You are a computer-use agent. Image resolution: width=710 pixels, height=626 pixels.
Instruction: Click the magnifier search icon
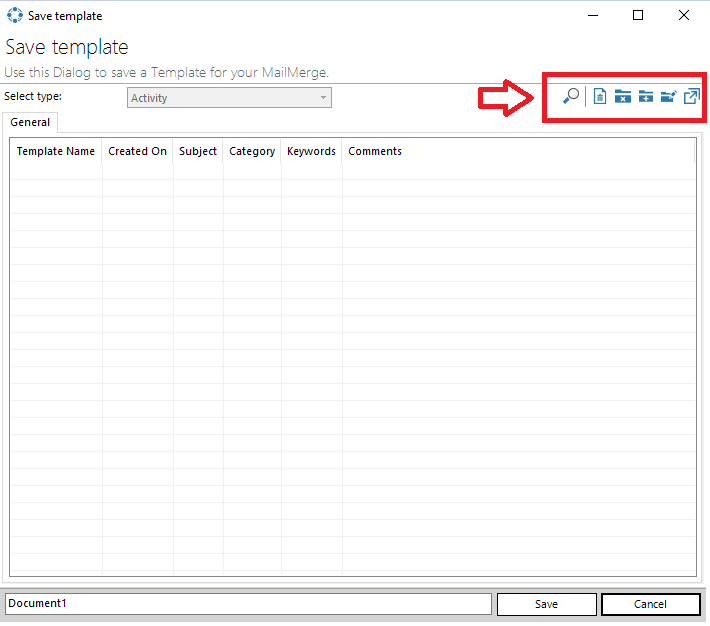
****************************************
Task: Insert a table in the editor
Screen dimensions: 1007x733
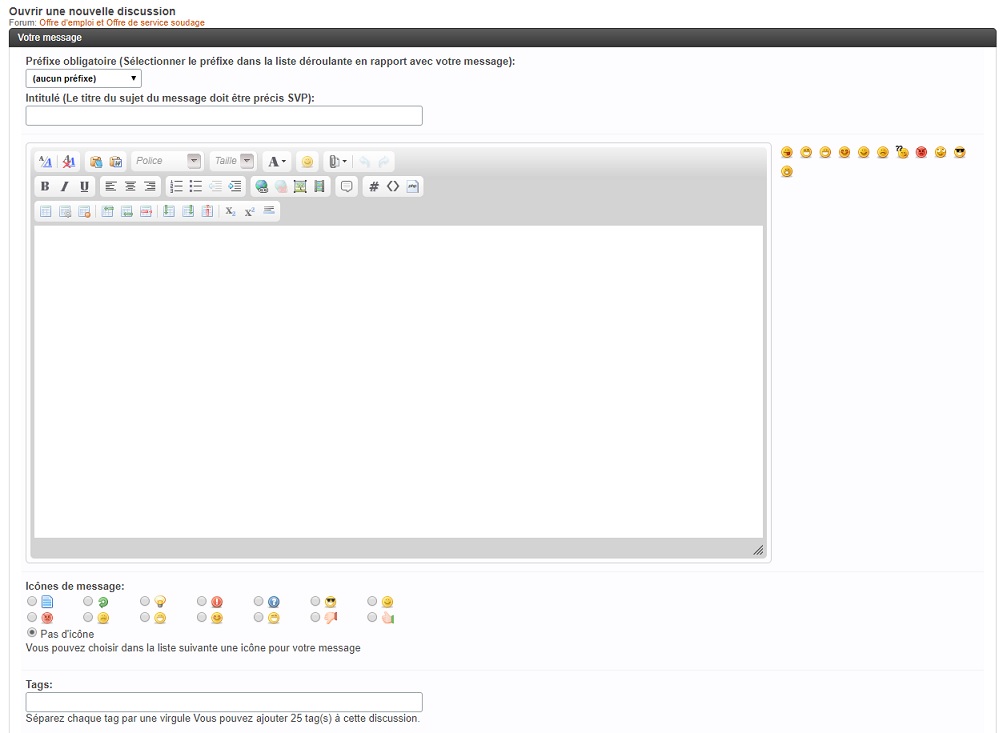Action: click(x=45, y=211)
****************************************
• [Exercise instructions]
Of the entries above, transcribe exactly those lines that fall between the line containing "You are a computer-use" and the line containing "Instruction: Click the magnifier search icon", together with those two lines.

• [Written answer]
You are a computer-use agent. Image resolution: width=710 pixels, height=626 pixels.
Instruction: Click the magnifier search icon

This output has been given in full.